For Wales: After starting on the bench in last week’s victory over France in Paris, Dan Biggar has been promoted to the starting line-up for this fixture. Biggar came on early in the second half against Les Bleus and played an instrumental role during his side’s fightback in Paris. Although Wales will not underestimate the Azzurri, they will be hoping to secure a big win and the Northampton Saints pivot will be expected to lead his side’s attacking onslaught and also keep the scoreboard ticking with accurate goalkicking.

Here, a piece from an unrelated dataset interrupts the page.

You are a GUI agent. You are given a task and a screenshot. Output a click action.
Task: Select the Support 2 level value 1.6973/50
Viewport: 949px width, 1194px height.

Head-to-head: Both sides have fine outside centres in their respective run-on sides and the duel between Wales captain Jonathan Davies and Italy’s Michele Campagnaro should be a thrilling and action-packed one. Davies is arguably the world’s best player in his position and his brilliance on attack makes him a danger to any opposing defenders. However, he faces a tough challenge against Campagnaro, a fleet-footed runner who is also back in his first-choice position after starting on the left wing against Scotland. Both are also good defenders and this duel could prove pivotal in the bigger scheme of things.
2018: Wales won 38-14 in Cardiff
2017: Wales won 33-7 in Rome
2016: Wales won 67-14 in Cardiff
2015: Wales won 23-19 in Cardiff
2015: Wales won 61-20 in Rome
2014: Wales won 23-15 in Cardiff
2013: Wales won 26-9 in Rome
2012: Wales won 24-3 in Cardiff
Prediction: Although Wales have opted to rest most of their first-choice players, they will still prove too strong for the Azzurri. Wales to win by 13 points.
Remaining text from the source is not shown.